# TEXTE SÉLECTIONNÉ:

Faire en sorte que l'histoire d'Ulysse se déroule sous nos yeux dans les authentiques paysages de la Méditerranée: le cinéma à sa naissance en serait capable, et pourrait répondre ainsi à la quête philologique de Bérard, lui permettre enfin d'abolir l'écran mimétique.

À quoi l'on pourrait répondre que l'art cinématographique du temps de Bérard ne travaille pas ou peu en décors naturels. C'est toutefois l'intérêt des hypothèses contrefactuelles qu'elles conduisent à exhumer des pratiques minoritaires, mais avérées. Le cinéma s'intéresse très tôt au décor naturel. En 1909, Max Brod imagine le récit d'un tournage et commence par ce qu'il nous faut bien appeler des repérages:

[…] à la recherche de nouvelles idées cinématographiques, aux environs de Paris, […] vous parvenez par exemple à une carrière de sable. Soudain un homme crie‹Voilà!› […] l'endroit est on ne peut plus propice à une nouvelle prise de vue qui pourrait alors s'intituler‹Drame dans les mines d'or californiennes.[16]

Cette manière de reconnaître non pas le réel dans la représentation, mais la représentation dans le réel est certes un geste de repéreur, mais c'est aussi à la même époque exactement le geste qu'accomplit Bérard en parcourant la Grèce à la recherche des lieux odysséens: «voilà» l'île des sirènes, la demeure de Circé, etc.

# DÉTAILS DE LA TÂCHE:
Dans le texte sur Bérard et le cinéma, reformulez s'il vous plaît sous forme de liste à puces le paragraphe commençant par « À quoi l'on pourrait répondre », en gardant ses faits principaux.

Entrées tirées d'une collection:
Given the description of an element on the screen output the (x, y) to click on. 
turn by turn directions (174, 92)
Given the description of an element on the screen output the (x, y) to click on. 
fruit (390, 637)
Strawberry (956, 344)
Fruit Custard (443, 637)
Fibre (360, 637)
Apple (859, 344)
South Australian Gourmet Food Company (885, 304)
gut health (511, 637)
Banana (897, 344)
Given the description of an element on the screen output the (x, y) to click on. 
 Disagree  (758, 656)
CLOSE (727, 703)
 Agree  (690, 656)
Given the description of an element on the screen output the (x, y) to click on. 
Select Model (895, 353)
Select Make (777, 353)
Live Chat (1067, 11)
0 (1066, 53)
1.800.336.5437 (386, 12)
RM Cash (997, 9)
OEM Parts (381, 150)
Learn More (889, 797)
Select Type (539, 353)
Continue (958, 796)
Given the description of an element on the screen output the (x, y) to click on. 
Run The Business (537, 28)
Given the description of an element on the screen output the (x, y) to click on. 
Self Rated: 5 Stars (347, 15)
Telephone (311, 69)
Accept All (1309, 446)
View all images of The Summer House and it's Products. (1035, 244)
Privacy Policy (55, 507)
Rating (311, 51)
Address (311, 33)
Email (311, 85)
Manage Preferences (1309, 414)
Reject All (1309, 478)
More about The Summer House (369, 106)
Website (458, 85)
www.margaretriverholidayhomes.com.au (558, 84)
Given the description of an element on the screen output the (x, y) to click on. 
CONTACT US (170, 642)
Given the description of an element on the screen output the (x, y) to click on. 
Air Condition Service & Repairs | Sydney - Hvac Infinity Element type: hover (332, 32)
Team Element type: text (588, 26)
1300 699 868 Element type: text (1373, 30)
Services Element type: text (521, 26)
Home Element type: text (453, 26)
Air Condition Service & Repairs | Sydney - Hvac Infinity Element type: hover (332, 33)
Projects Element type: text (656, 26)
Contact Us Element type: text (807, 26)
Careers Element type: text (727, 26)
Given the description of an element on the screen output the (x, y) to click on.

# RÉPONSE À LA TÂCHE:
- Objection possible : à l'époque de Bérard, le cinéma travaille peu, voire pas, en décors naturels.
- Les hypothèses contrefactuelles ont l'intérêt de faire ressortir des pratiques minoritaires mais avérées.
- Le cinéma s'intéresse très tôt au décor naturel.
- En 1909, Max Brod imagine le récit d'un tournage qui commence par des repérages.